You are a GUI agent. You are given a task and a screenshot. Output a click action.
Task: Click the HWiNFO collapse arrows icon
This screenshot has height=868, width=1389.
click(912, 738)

---

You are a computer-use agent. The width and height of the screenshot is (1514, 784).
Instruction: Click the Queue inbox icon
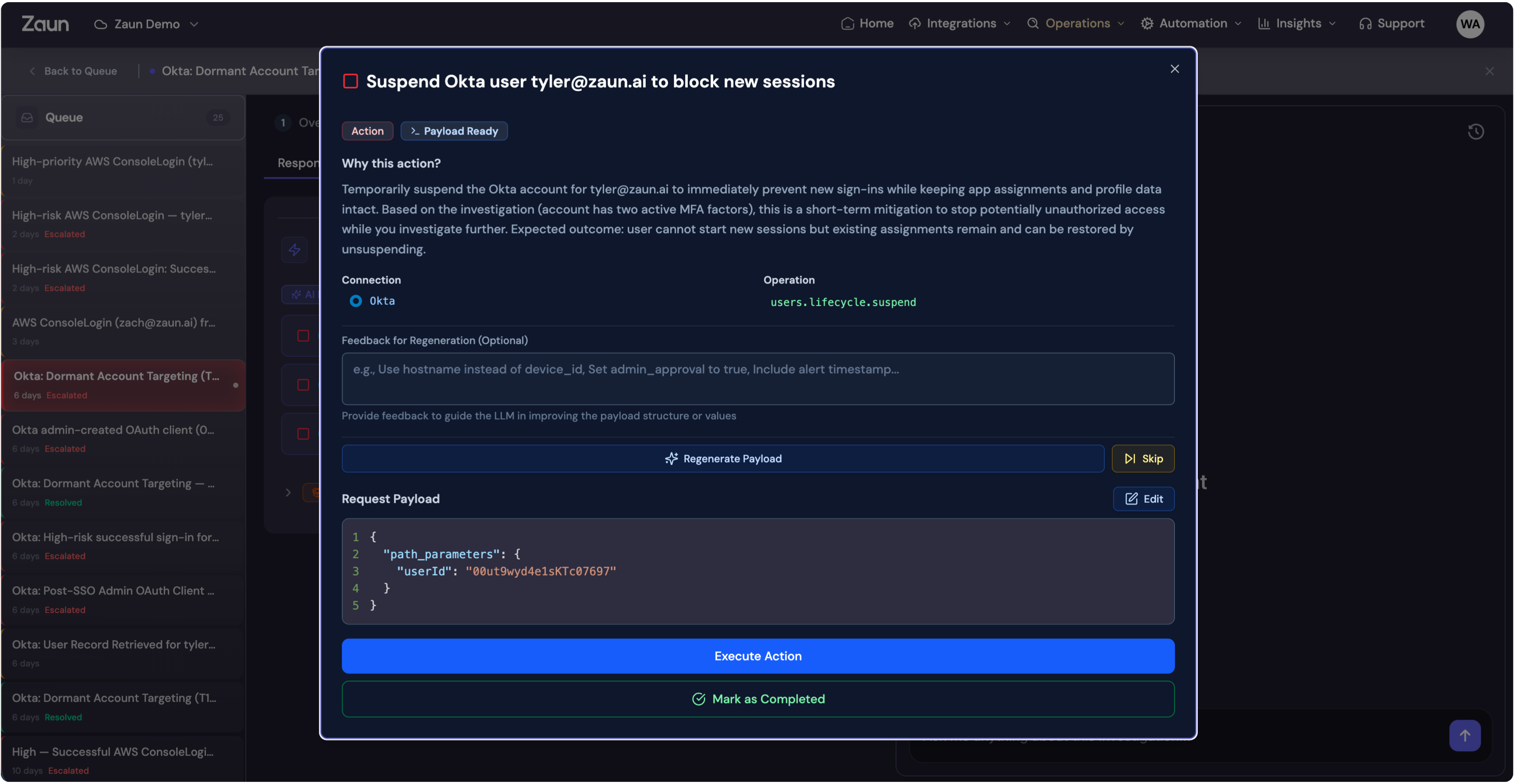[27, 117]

Problem to solve: Count how many lines in the data contain the word "agent", giving the number without comment.

Task output: 2